The transformation of the derelict mansion house into a hotel aims to set a new standard in luxury accommodation in Scotland.
It will be the focal point of the Ury Estate, which includes proposals for a world-class golf course designed by golfing great Jack Nicklaus.
Montrose-based construction firm Pert Bruce secured this prestigious restoration contract which will see most of the original walls and stonework retained with some of the building’s original features reinstated as part of the sympathetic renovation work.
Douglas Samways, chairman of Stonehaven Town Partnership, said: “There is a definite need for new leisure and event venue facilities in Stonehaven, particularly due to the number of closures of local hotels in recent years. Most importantly, it would bring much needed employment.

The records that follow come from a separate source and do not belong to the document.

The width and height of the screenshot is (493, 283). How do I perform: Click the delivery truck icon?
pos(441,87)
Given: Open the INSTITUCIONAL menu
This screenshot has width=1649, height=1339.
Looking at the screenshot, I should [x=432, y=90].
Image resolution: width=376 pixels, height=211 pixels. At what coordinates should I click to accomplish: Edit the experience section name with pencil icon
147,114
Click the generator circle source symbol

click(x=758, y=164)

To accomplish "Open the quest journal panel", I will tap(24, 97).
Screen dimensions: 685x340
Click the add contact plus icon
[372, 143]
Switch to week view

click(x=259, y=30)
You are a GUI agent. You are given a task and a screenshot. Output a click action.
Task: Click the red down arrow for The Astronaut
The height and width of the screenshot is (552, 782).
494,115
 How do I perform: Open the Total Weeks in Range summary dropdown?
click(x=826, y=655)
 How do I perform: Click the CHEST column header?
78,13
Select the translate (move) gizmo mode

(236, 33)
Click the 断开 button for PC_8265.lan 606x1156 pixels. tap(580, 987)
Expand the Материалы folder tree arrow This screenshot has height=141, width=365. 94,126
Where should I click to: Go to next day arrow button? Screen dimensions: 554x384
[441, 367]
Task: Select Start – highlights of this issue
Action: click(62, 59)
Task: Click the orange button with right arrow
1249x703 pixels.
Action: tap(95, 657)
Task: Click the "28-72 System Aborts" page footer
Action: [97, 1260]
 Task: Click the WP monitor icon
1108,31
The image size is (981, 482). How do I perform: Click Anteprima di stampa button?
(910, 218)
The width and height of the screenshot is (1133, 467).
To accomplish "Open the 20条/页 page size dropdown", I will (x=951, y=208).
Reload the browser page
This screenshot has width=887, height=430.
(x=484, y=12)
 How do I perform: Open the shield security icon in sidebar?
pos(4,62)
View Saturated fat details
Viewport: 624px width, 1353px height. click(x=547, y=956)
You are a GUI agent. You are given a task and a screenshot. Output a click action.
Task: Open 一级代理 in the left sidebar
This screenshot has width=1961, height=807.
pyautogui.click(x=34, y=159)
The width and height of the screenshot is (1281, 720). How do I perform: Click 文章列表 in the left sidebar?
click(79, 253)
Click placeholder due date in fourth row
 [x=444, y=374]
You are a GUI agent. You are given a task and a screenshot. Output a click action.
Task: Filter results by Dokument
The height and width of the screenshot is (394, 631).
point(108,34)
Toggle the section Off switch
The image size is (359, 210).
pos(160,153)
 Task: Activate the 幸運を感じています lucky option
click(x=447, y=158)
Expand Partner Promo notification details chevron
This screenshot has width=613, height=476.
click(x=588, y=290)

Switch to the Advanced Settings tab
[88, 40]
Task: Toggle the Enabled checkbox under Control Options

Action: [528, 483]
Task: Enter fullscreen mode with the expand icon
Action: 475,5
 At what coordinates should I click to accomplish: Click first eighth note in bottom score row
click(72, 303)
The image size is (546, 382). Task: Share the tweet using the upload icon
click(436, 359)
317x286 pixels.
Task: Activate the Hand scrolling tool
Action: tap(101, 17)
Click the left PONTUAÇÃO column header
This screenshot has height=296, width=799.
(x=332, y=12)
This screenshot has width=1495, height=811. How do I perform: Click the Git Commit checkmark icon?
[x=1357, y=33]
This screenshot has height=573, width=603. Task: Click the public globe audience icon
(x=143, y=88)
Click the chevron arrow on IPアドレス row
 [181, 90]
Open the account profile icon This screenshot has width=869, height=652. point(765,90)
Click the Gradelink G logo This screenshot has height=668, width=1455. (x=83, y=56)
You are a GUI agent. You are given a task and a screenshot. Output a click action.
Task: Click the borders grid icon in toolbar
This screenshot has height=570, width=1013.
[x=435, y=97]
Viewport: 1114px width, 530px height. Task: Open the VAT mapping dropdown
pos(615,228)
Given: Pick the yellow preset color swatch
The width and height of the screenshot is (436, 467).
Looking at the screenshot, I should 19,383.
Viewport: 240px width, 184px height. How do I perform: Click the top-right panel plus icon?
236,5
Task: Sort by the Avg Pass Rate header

“Seeing the historic Ury mansion house reinvigorated and redeveloped as an outstanding hotel and leisure facility will be a real boost for the town. In its heyday it was a stunning property but has sadly been neglected for too long.”
John Lilley, project director for Ury, said: “We are working on what will be a top-class, luxury hotel providing the highest level of service to guests. In keeping with its character, the finest calibre of materials will be used in the renovation work on the historic listed building. If the golf course gets the go-ahead then the hotel will be home to the golf club and provide, luxury accommodation for visiting golfers.”
The hotel renovation is at the heart of the Ury Estate and is scheduled to be the first stage of a larger development proposed for the area that includes luxury and affordable homes in addition to a golf course.
The present Ury House was designed by architect John Baird and dates from 1855. It was later extended in 1884 by Alexander Ross.
After falling into disrepair, Ury House had its roof removed by the then owners in 1959 to avoid the payment of rates on the property. The building was placed in the ‘high risk’ category of the Buildings at Risk Register in 1990.
A previous house was established in the same location at the centre of the Ury Estate in the 17th century by the Barclay family, whose descendants were responsible for establishing Barclays Bank.